Work to be completed: In the records, find every line with the word "width" and copy it out.

Start of Material for this exercise

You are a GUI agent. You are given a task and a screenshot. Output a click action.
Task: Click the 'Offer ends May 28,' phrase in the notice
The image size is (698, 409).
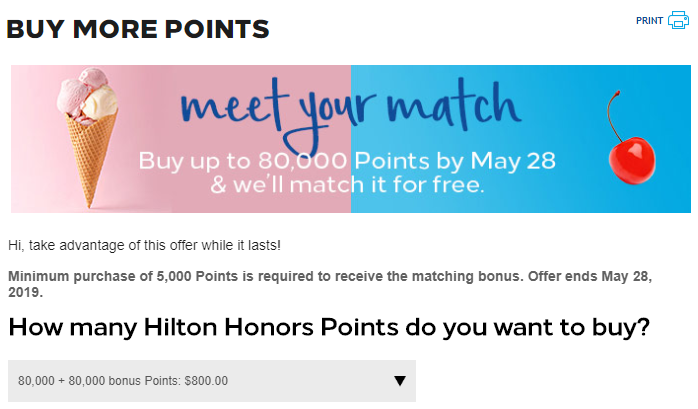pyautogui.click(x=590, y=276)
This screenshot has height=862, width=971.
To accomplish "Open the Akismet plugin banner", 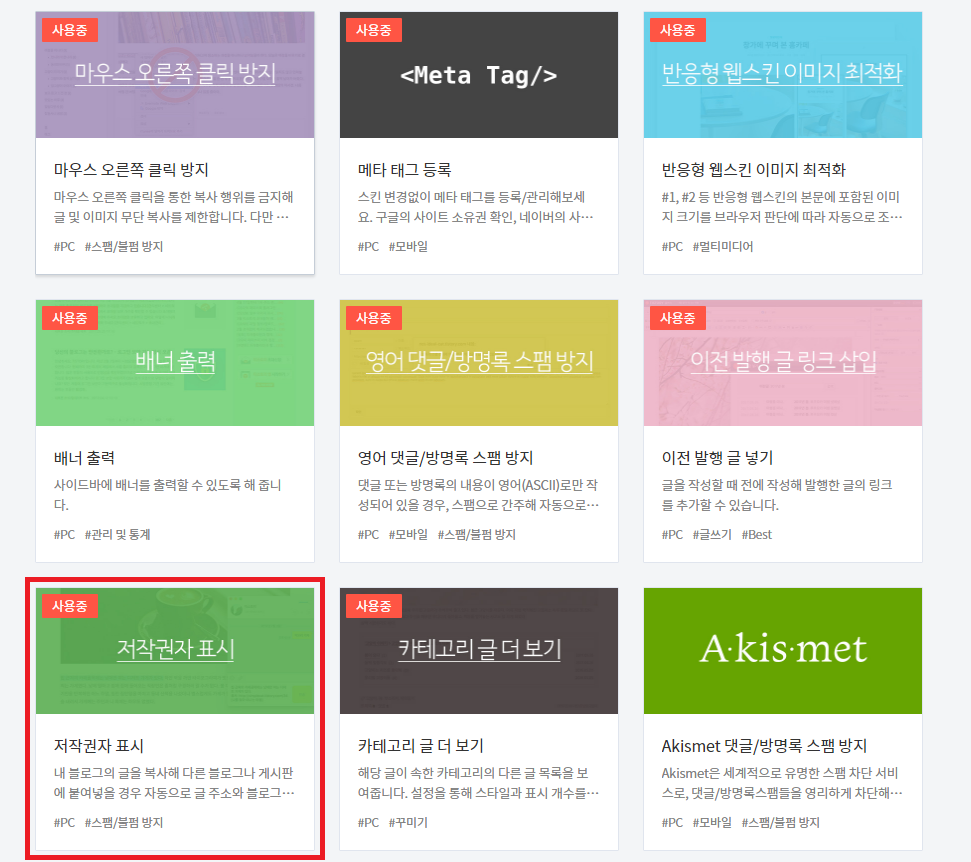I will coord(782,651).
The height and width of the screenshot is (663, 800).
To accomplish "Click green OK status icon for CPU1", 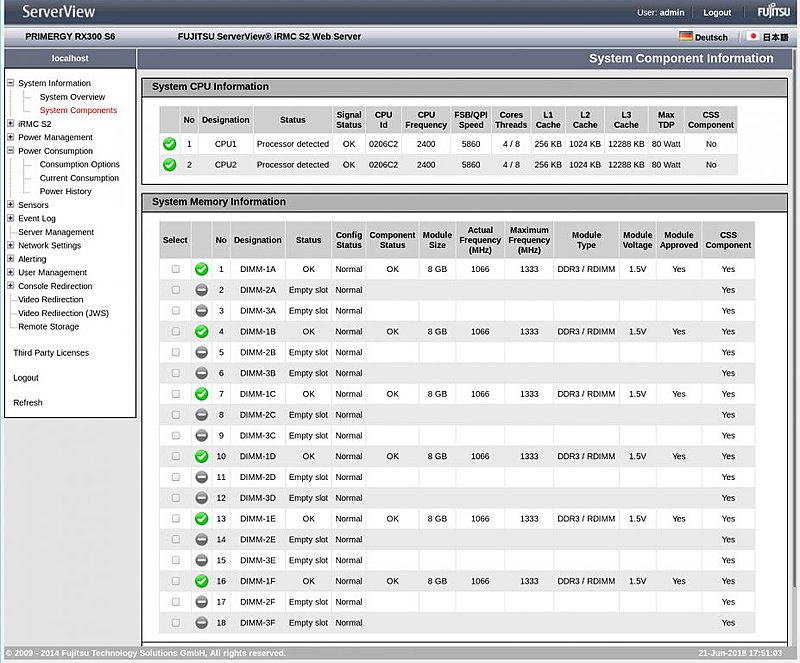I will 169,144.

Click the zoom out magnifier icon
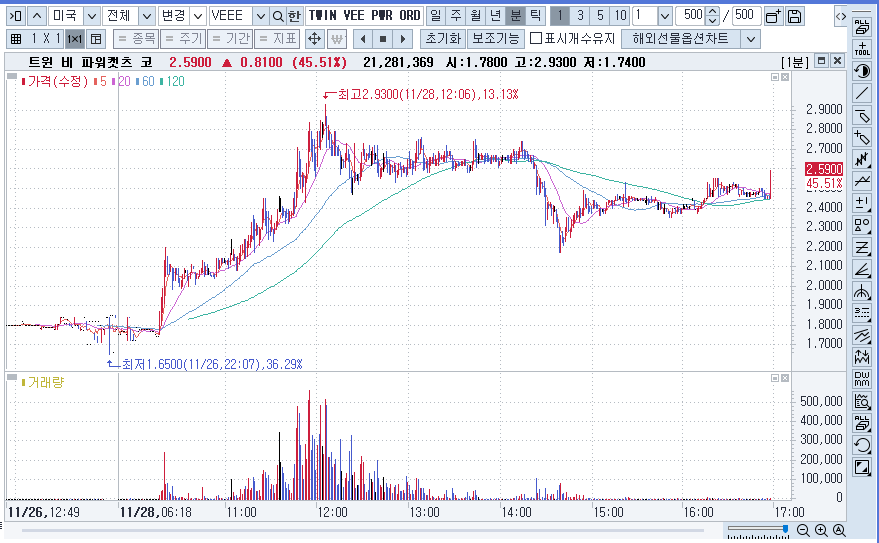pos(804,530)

End of Material for this exercise
Start of Material for this exercise

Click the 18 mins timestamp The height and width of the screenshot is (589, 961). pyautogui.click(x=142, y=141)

End of Material for this exercise

Exercise solution:
This screenshot has height=862, width=971.
The height and width of the screenshot is (663, 800).
Click the 18 mins timestamp The height and width of the screenshot is (589, 961). pyautogui.click(x=142, y=141)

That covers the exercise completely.